引用文.
^^^^
フレンチ/東京のレストラン

【閉店】メゾン・デュ・シャテーニュ(根津)(2ページ目)

根津周辺は個性ある小さなレストランが多いのですが、フランス料理のレストランはほとんどありません。そんな中で孤軍奮闘するシャテーニュは奥行のあるソースが特徴の、ほっとできるレストランです。

嶋 啓祐

執筆者:嶋 啓祐

フレンチガイド

根津
ソースがより一層フォアグラの旨さを引き立たせる

熟練の技が光るソース

入店は7時くらいだったのだが、閑散とした店内が8時を過ぎるとほぼ満席に。ほとんどの方々が普段着で、きっとご近所さんなのだろうか、カップル、ご家族、お洒落な老夫婦がワイングラスを揺らしている、実に和みの食風景が広がる。
^^^^
収録データ.
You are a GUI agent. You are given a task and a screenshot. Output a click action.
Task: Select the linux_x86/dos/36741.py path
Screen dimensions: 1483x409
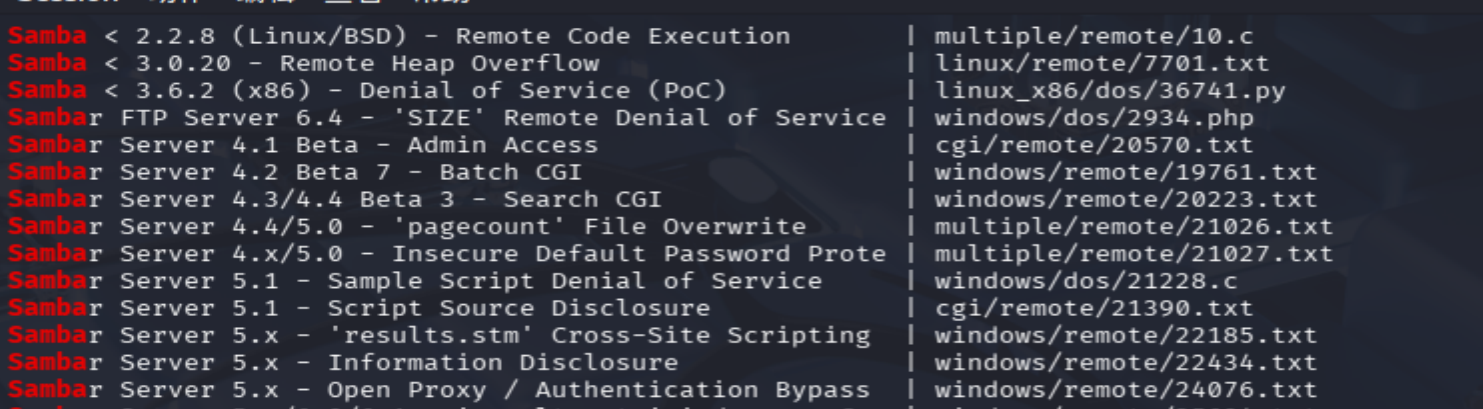point(1110,90)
^^^^
演習課題.
A – シャテーニュの紹介記事の内容と合っているかどうか、次の(i)〜(iii)の記述それぞれに「はい」か「いいえ」で答え、判断の決め手となる記事の語句を引用してください。(i) 根津周辺にはフランス料理のレストランが多い。(ii) 7時ごろの入店時、店内は閑散としていた。(iii) 客のほとんどは普段着だった。
B – シャテーニュの紹介記事の最後の文に続けて、その先を書き進めてください。
一覧は引用文とは別の資料です。

解答.
A –
(i) いいえ:「フランス料理のレストランはほとんどありません」
(ii) はい:「入店は7時くらいだったのだが、閑散とした店内」
(iii) はい:「ほとんどの方々が普段着で」

B –
さて、料理だがこの日の最初の一皿はフォアグラのソテーと季節の野菜。ややあっさり目のフォアグラとアスパラ、さと芋のコンビは優しい調和を生み出している。仔羊のパイ包みはクラシックでシンプルな一皿だ。

フランス料理
クラシックな一皿にこだわりを感じる
ビーフステーキに茸のソースを合わせた一皿はもう一押し工夫が欲しかったが、いずれの料理も決めてはソースにある。しっかりと時間をかけて肉や野菜から出汁を取り、ワインやビネガー、バターなどで手間隙かけて作り上げる熟練のソース。何十年もの間蓄積された技術とハートが作り出すソースは優しく、そして驚くほどに余韻が長い。

そしてワインリストがとてもユニークだ。フィネスという非常に信頼できる輸入会社が扱うもので統一されており、ブルゴーニュを中心としたワインがとてもリーズナブルな価格でオンリストされている。種類はそう多くはないがブルゴーニュの名だたる生産者のワインもあり、こだわる方にはたまらないリストかもし知れない。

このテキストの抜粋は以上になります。